**EXERCISE AIM**
Your reply should be the following data, copied exactly.

**INFORMATION**

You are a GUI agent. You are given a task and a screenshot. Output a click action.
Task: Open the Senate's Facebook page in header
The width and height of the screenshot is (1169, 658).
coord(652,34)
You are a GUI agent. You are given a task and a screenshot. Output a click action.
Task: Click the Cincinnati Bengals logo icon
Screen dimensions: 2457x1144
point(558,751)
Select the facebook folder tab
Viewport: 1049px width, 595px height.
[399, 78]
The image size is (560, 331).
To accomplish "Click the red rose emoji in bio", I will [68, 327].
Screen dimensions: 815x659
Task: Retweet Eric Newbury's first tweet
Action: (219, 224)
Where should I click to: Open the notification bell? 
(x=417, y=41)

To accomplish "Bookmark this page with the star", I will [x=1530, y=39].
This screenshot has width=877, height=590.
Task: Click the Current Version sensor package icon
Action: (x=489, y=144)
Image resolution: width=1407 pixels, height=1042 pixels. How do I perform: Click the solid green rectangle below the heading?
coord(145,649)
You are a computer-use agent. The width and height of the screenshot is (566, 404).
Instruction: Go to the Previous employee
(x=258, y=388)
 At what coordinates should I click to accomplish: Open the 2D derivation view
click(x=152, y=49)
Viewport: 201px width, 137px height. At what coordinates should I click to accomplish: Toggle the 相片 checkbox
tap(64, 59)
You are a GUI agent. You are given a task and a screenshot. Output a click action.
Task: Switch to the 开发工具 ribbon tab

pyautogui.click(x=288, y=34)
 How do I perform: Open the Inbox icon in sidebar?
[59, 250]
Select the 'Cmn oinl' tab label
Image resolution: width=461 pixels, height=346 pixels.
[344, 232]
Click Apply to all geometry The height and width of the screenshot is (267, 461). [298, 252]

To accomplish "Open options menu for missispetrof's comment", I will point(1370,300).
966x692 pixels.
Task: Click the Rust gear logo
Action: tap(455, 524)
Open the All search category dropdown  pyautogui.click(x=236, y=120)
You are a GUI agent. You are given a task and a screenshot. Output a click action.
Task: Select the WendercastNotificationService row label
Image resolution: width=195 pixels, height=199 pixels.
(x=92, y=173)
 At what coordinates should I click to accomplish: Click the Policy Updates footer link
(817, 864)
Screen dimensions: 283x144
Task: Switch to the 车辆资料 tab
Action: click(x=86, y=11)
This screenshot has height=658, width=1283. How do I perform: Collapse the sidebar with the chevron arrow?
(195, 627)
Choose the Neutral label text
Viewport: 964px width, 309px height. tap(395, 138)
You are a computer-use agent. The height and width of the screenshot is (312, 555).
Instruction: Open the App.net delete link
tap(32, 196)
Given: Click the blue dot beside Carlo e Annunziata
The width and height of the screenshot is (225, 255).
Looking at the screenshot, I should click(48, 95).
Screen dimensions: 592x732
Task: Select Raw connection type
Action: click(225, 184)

**ANSWER BOX**
You are a GUI agent. You are given a task and a screenshot. Output a click action.
Task: Open the Senate's Facebook page in header
The width and height of the screenshot is (1169, 658).
coord(652,34)
You are a GUI agent. You are given a task and a screenshot. Output a click action.
Task: Click the Cincinnati Bengals logo icon
Screen dimensions: 2457x1144
point(558,751)
Select the facebook folder tab
Viewport: 1049px width, 595px height.
[399, 78]
The image size is (560, 331).
To accomplish "Click the red rose emoji in bio", I will [68, 327].
Screen dimensions: 815x659
Task: Retweet Eric Newbury's first tweet
Action: (219, 224)
Where should I click to: Open the notification bell? 
(x=417, y=41)

To accomplish "Bookmark this page with the star", I will [x=1530, y=39].
This screenshot has width=877, height=590.
Task: Click the Current Version sensor package icon
Action: (x=489, y=144)
Image resolution: width=1407 pixels, height=1042 pixels. How do I perform: Click the solid green rectangle below the heading?
coord(145,649)
You are a computer-use agent. The width and height of the screenshot is (566, 404).
Instruction: Go to the Previous employee
(x=258, y=388)
 At what coordinates should I click to accomplish: Open the 2D derivation view
click(x=152, y=49)
Viewport: 201px width, 137px height. At what coordinates should I click to accomplish: Toggle the 相片 checkbox
tap(64, 59)
You are a GUI agent. You are given a task and a screenshot. Output a click action.
Task: Switch to the 开发工具 ribbon tab

pyautogui.click(x=288, y=34)
 How do I perform: Open the Inbox icon in sidebar?
[59, 250]
Select the 'Cmn oinl' tab label
Image resolution: width=461 pixels, height=346 pixels.
[344, 232]
Click Apply to all geometry The height and width of the screenshot is (267, 461). [298, 252]

To accomplish "Open options menu for missispetrof's comment", I will point(1370,300).
966x692 pixels.
Task: Click the Rust gear logo
Action: tap(455, 524)
Open the All search category dropdown  pyautogui.click(x=236, y=120)
You are a GUI agent. You are given a task and a screenshot. Output a click action.
Task: Select the WendercastNotificationService row label
Image resolution: width=195 pixels, height=199 pixels.
(x=92, y=173)
 At what coordinates should I click to accomplish: Click the Policy Updates footer link
(817, 864)
Screen dimensions: 283x144
Task: Switch to the 车辆资料 tab
Action: click(x=86, y=11)
This screenshot has height=658, width=1283. How do I perform: Collapse the sidebar with the chevron arrow?
(195, 627)
Choose the Neutral label text
Viewport: 964px width, 309px height. tap(395, 138)
You are a computer-use agent. The height and width of the screenshot is (312, 555).
Instruction: Open the App.net delete link
tap(32, 196)
Given: Click the blue dot beside Carlo e Annunziata
The width and height of the screenshot is (225, 255).
Looking at the screenshot, I should click(48, 95).
Screen dimensions: 592x732
Task: Select Raw connection type
Action: click(225, 184)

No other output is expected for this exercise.